3. In lab, we will create a function that performs time scaling, and computes y(t) = x(at)
when sampled at rate fs. We will use the header:
def timescale(x, fs, a):
a. What are this function’s input parameters? Assume that it will return two variables y
and t, how will both be returned simultaneously? (Hint: it involves one return line and
commas)
b. How would you call this function if you wanted to time scale a signal vector y with
sampling rate fs, by a factor 2, and store the variables it returns to y1 and t_y1?
4. A signal y(t) was created from another signal x(t) by first scaling it by a factor of 3 and
then delaying it by 1. In other words, y(t)=x(3(t-1)). Write an equation to undo the
transformation and recover x(t) from y(t).
Download the template notebook for lab 2 (TemplateL2.ipynb) and rename it Lab2-XYZ, where
XYZ are the initials of the lab partners. Your Lab 2 notebook should be organized according to
this template.
Lab Assignments
This lab has 3 assignments. Each should be given a separate code cell in your Notebook, and
each should be associated with a markdown cell with subtitle and discussion. As in Lab 1, your
notebook should start with a markdown title and overview cell, which should be followed by an
import cell that has the import statements for all assignments.

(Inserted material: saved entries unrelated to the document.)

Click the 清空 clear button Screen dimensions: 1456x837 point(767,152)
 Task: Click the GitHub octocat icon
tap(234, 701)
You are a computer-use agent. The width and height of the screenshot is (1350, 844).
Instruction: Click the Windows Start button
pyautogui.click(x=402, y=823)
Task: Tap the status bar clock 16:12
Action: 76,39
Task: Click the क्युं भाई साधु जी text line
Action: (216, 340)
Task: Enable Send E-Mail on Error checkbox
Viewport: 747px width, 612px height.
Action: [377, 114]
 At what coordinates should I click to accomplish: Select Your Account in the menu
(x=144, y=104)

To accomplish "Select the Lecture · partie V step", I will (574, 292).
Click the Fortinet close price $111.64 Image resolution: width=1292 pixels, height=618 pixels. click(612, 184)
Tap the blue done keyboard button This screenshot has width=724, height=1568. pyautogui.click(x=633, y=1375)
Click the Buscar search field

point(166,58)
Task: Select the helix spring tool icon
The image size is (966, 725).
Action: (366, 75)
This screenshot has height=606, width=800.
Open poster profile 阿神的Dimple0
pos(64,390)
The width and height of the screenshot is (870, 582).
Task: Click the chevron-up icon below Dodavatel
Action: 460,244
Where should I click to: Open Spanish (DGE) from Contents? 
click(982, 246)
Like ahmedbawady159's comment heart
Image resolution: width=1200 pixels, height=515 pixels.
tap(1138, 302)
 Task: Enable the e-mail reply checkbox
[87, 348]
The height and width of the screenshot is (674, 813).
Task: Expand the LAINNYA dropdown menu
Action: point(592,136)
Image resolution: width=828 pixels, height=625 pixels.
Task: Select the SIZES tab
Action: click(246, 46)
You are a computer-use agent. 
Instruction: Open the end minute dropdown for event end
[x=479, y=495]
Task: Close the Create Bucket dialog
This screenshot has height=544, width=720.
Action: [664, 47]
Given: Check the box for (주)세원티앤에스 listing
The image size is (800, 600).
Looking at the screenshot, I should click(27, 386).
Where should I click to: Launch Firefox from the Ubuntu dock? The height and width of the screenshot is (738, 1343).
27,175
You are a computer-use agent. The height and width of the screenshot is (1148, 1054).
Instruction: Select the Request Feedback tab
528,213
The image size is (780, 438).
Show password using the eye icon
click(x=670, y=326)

For assignments 1 and 2, you will use the train signal from Lab 1. Make sure you have
“train32.wav” saved to your working directory. For assignment 3, your TA will assign you an
audio file to upload.
EE 235 Lab 1-1 Time Transformations of Signals
You will be working with arrays, audio files and plotting, so you may want to refer back to the
Lab 1 background discussion. Be sure to include the necessary import statements. Your input cell
should look like:
Assignment 1: Time Scaling Audio Signals
We will now implement and test a timescale function. This assignment will have four parts, A-D,
each of which should be indicated with comments, following the guidelines in the Lab 2
template.
A. Replicate the timescale function in Section 5 of the Lab 2 background document, and
save it in its own cell, as indicated in the Lab 2 template.
B. Write the necessary code to do the following. Feel free to use a loop for repeated steps:
a. Load “train32.wav” and save its signal as y and sampling rate as fs. Recall from lab
1 that this file only has one channel.
b. Compute the time samples t_y using y and fs. Refer to Lab 1 if needed.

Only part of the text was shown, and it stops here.